Materials provided section start
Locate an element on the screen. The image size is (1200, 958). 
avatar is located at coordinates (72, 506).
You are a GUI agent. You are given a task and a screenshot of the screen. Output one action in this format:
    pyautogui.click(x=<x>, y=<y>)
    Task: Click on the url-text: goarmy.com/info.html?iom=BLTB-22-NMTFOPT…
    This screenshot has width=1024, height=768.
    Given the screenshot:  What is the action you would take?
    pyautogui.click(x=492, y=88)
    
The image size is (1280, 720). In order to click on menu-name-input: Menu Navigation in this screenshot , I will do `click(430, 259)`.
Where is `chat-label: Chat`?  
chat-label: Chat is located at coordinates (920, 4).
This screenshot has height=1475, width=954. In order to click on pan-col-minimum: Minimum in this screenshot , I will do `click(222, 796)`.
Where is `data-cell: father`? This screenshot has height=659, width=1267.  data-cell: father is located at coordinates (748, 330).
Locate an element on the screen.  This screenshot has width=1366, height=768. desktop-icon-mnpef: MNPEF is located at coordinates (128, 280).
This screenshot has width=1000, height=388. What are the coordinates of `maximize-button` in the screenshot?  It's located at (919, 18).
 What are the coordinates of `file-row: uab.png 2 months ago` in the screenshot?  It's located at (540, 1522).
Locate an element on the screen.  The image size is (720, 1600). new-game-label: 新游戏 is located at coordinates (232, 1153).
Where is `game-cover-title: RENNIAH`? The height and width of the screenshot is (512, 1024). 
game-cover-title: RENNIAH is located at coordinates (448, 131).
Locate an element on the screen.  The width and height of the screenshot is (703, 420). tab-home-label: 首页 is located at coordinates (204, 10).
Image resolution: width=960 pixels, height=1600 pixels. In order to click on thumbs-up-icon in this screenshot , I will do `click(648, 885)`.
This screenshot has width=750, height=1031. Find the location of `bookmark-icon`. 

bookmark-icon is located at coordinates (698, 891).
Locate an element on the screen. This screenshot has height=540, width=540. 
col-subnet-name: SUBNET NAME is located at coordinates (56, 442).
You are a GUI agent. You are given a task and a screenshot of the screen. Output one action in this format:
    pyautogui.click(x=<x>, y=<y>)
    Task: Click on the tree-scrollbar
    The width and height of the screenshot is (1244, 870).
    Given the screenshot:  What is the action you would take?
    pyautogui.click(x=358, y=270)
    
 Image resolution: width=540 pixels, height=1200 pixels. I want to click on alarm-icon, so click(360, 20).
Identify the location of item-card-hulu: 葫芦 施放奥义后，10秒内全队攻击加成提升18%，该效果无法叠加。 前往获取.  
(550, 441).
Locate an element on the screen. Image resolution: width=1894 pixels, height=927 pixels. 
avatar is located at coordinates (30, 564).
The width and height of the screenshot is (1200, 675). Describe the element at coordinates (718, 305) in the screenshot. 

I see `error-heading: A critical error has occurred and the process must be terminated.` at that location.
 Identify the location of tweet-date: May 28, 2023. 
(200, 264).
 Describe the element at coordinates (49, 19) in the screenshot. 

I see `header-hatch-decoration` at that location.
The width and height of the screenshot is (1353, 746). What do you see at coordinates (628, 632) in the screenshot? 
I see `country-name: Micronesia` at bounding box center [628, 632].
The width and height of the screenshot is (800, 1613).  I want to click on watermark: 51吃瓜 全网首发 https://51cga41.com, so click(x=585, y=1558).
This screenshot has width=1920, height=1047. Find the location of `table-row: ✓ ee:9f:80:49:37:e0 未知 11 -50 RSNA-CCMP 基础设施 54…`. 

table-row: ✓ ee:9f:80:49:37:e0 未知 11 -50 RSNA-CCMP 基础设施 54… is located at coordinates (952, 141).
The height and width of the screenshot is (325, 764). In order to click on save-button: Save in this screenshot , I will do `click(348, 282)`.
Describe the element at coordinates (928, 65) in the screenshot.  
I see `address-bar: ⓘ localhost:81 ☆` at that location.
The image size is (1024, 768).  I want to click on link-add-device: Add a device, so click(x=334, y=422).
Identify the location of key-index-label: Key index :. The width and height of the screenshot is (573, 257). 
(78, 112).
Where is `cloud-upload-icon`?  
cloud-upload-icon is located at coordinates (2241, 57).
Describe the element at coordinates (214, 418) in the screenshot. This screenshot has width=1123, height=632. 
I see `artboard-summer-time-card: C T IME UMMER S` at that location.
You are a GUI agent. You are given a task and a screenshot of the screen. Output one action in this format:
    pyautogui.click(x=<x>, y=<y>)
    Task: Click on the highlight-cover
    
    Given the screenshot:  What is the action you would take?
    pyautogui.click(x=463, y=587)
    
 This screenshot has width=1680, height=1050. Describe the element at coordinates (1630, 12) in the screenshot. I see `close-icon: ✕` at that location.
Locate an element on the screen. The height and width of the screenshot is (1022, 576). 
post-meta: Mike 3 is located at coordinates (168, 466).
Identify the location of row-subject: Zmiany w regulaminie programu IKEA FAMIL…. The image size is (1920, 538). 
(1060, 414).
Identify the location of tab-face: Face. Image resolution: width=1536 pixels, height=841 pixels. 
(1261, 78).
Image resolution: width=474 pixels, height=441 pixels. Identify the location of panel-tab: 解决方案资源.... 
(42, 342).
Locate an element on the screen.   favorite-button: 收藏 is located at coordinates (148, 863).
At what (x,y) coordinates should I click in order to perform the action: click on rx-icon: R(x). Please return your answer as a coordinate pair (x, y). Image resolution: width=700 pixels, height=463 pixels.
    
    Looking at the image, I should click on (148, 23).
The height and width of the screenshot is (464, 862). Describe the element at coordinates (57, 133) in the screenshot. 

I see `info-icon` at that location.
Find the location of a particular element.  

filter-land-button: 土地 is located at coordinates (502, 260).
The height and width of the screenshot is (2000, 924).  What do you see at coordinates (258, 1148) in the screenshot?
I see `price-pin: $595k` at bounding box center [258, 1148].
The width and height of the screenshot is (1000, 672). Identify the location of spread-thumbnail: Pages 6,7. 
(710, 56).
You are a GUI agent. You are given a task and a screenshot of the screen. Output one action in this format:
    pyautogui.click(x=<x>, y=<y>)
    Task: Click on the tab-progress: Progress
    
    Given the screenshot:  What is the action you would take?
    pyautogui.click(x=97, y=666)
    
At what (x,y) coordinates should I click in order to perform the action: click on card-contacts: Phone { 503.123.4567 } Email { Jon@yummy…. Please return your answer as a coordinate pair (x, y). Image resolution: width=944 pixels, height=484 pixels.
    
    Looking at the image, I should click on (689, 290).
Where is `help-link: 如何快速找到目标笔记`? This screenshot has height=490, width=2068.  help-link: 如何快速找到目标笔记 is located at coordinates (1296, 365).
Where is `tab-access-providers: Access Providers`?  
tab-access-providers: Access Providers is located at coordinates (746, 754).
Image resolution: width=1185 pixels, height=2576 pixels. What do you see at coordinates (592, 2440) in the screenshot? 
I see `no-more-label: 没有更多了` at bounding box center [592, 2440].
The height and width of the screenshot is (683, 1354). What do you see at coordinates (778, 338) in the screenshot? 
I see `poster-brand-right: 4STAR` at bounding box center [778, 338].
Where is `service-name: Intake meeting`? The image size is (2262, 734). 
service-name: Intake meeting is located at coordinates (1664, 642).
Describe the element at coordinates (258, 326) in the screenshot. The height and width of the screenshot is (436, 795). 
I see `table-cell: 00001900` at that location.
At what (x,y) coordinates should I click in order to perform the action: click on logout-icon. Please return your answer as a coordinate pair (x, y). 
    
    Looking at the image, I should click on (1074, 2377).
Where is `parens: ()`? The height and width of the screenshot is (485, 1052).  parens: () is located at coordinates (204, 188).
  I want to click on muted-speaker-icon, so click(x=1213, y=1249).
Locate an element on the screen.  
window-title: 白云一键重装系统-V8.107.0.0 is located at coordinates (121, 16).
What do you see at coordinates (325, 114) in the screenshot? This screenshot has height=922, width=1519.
Materials provided section end
• Required work
Rewrite every line of the records above, replacing each "Locate an element on the screen" with "Find an element on the screen" and leaving everything else the same.

• Result
Find an element on the screen. The image size is (1200, 958). 
avatar is located at coordinates (72, 506).
You are a GUI agent. You are given a task and a screenshot of the screen. Output one action in this format:
    pyautogui.click(x=<x>, y=<y>)
    Task: Click on the url-text: goarmy.com/info.html?iom=BLTB-22-NMTFOPT…
    This screenshot has width=1024, height=768.
    Given the screenshot:  What is the action you would take?
    pyautogui.click(x=492, y=88)
    
The image size is (1280, 720). In order to click on menu-name-input: Menu Navigation in this screenshot , I will do `click(430, 259)`.
Where is `chat-label: Chat`?  
chat-label: Chat is located at coordinates (920, 4).
This screenshot has height=1475, width=954. In order to click on pan-col-minimum: Minimum in this screenshot , I will do `click(222, 796)`.
Where is `data-cell: father`? This screenshot has height=659, width=1267.  data-cell: father is located at coordinates (748, 330).
Find an element on the screen.  This screenshot has width=1366, height=768. desktop-icon-mnpef: MNPEF is located at coordinates (128, 280).
This screenshot has width=1000, height=388. What are the coordinates of `maximize-button` in the screenshot?  It's located at (919, 18).
 What are the coordinates of `file-row: uab.png 2 months ago` in the screenshot?  It's located at (540, 1522).
Find an element on the screen.  The image size is (720, 1600). new-game-label: 新游戏 is located at coordinates (232, 1153).
Where is `game-cover-title: RENNIAH`? The height and width of the screenshot is (512, 1024). 
game-cover-title: RENNIAH is located at coordinates (448, 131).
Find an element on the screen.  The width and height of the screenshot is (703, 420). tab-home-label: 首页 is located at coordinates (204, 10).
Image resolution: width=960 pixels, height=1600 pixels. In order to click on thumbs-up-icon in this screenshot , I will do `click(648, 885)`.
This screenshot has width=750, height=1031. Find the location of `bookmark-icon`. 

bookmark-icon is located at coordinates (698, 891).
Find an element on the screen. This screenshot has height=540, width=540. 
col-subnet-name: SUBNET NAME is located at coordinates (56, 442).
You are a GUI agent. You are given a task and a screenshot of the screen. Output one action in this format:
    pyautogui.click(x=<x>, y=<y>)
    Task: Click on the tree-scrollbar
    The width and height of the screenshot is (1244, 870).
    Given the screenshot:  What is the action you would take?
    pyautogui.click(x=358, y=270)
    
 Image resolution: width=540 pixels, height=1200 pixels. I want to click on alarm-icon, so click(360, 20).
Identify the location of item-card-hulu: 葫芦 施放奥义后，10秒内全队攻击加成提升18%，该效果无法叠加。 前往获取.  
(550, 441).
Find an element on the screen. Image resolution: width=1894 pixels, height=927 pixels. 
avatar is located at coordinates (30, 564).
The width and height of the screenshot is (1200, 675). Describe the element at coordinates (718, 305) in the screenshot. 

I see `error-heading: A critical error has occurred and the process must be terminated.` at that location.
 Identify the location of tweet-date: May 28, 2023. 
(200, 264).
 Describe the element at coordinates (49, 19) in the screenshot. 

I see `header-hatch-decoration` at that location.
The width and height of the screenshot is (1353, 746). What do you see at coordinates (628, 632) in the screenshot? 
I see `country-name: Micronesia` at bounding box center [628, 632].
The width and height of the screenshot is (800, 1613).  I want to click on watermark: 51吃瓜 全网首发 https://51cga41.com, so click(x=585, y=1558).
This screenshot has width=1920, height=1047. Find the location of `table-row: ✓ ee:9f:80:49:37:e0 未知 11 -50 RSNA-CCMP 基础设施 54…`. 

table-row: ✓ ee:9f:80:49:37:e0 未知 11 -50 RSNA-CCMP 基础设施 54… is located at coordinates (952, 141).
The height and width of the screenshot is (325, 764). In order to click on save-button: Save in this screenshot , I will do `click(348, 282)`.
Describe the element at coordinates (928, 65) in the screenshot.  
I see `address-bar: ⓘ localhost:81 ☆` at that location.
The image size is (1024, 768).  I want to click on link-add-device: Add a device, so click(x=334, y=422).
Identify the location of key-index-label: Key index :. The width and height of the screenshot is (573, 257). 
(78, 112).
Where is `cloud-upload-icon`?  
cloud-upload-icon is located at coordinates (2241, 57).
Describe the element at coordinates (214, 418) in the screenshot. This screenshot has width=1123, height=632. 
I see `artboard-summer-time-card: C T IME UMMER S` at that location.
You are a GUI agent. You are given a task and a screenshot of the screen. Output one action in this format:
    pyautogui.click(x=<x>, y=<y>)
    Task: Click on the highlight-cover
    
    Given the screenshot:  What is the action you would take?
    pyautogui.click(x=463, y=587)
    
 This screenshot has width=1680, height=1050. Describe the element at coordinates (1630, 12) in the screenshot. I see `close-icon: ✕` at that location.
Find an element on the screen. The height and width of the screenshot is (1022, 576). 
post-meta: Mike 3 is located at coordinates (168, 466).
Identify the location of row-subject: Zmiany w regulaminie programu IKEA FAMIL…. The image size is (1920, 538). 
(1060, 414).
Identify the location of tab-face: Face. Image resolution: width=1536 pixels, height=841 pixels. 
(1261, 78).
Image resolution: width=474 pixels, height=441 pixels. Identify the location of panel-tab: 解决方案资源.... 
(42, 342).
Find an element on the screen.   favorite-button: 收藏 is located at coordinates (148, 863).
At what (x,y) coordinates should I click in order to perform the action: click on rx-icon: R(x). Please return your answer as a coordinate pair (x, y). Image resolution: width=700 pixels, height=463 pixels.
    
    Looking at the image, I should click on (148, 23).
The height and width of the screenshot is (464, 862). Describe the element at coordinates (57, 133) in the screenshot. 

I see `info-icon` at that location.
Find the location of a particular element.  

filter-land-button: 土地 is located at coordinates (502, 260).
The height and width of the screenshot is (2000, 924).  What do you see at coordinates (258, 1148) in the screenshot?
I see `price-pin: $595k` at bounding box center [258, 1148].
The width and height of the screenshot is (1000, 672). Identify the location of spread-thumbnail: Pages 6,7. 
(710, 56).
You are a GUI agent. You are given a task and a screenshot of the screen. Output one action in this format:
    pyautogui.click(x=<x>, y=<y>)
    Task: Click on the tab-progress: Progress
    
    Given the screenshot:  What is the action you would take?
    pyautogui.click(x=97, y=666)
    
At what (x,y) coordinates should I click in order to perform the action: click on card-contacts: Phone { 503.123.4567 } Email { Jon@yummy…. Please return your answer as a coordinate pair (x, y). Image resolution: width=944 pixels, height=484 pixels.
    
    Looking at the image, I should click on (689, 290).
Where is `help-link: 如何快速找到目标笔记`? This screenshot has height=490, width=2068.  help-link: 如何快速找到目标笔记 is located at coordinates (1296, 365).
Where is `tab-access-providers: Access Providers`?  
tab-access-providers: Access Providers is located at coordinates (746, 754).
Image resolution: width=1185 pixels, height=2576 pixels. What do you see at coordinates (592, 2440) in the screenshot? 
I see `no-more-label: 没有更多了` at bounding box center [592, 2440].
The height and width of the screenshot is (683, 1354). What do you see at coordinates (778, 338) in the screenshot? 
I see `poster-brand-right: 4STAR` at bounding box center [778, 338].
Where is `service-name: Intake meeting`? The image size is (2262, 734). 
service-name: Intake meeting is located at coordinates (1664, 642).
Describe the element at coordinates (258, 326) in the screenshot. The height and width of the screenshot is (436, 795). 
I see `table-cell: 00001900` at that location.
At what (x,y) coordinates should I click in order to perform the action: click on logout-icon. Please return your answer as a coordinate pair (x, y). 
    
    Looking at the image, I should click on (1074, 2377).
Where is `parens: ()`? The height and width of the screenshot is (485, 1052).  parens: () is located at coordinates (204, 188).
  I want to click on muted-speaker-icon, so click(x=1213, y=1249).
Find an element on the screen.  
window-title: 白云一键重装系统-V8.107.0.0 is located at coordinates (121, 16).
What do you see at coordinates (325, 114) in the screenshot? This screenshot has height=922, width=1519.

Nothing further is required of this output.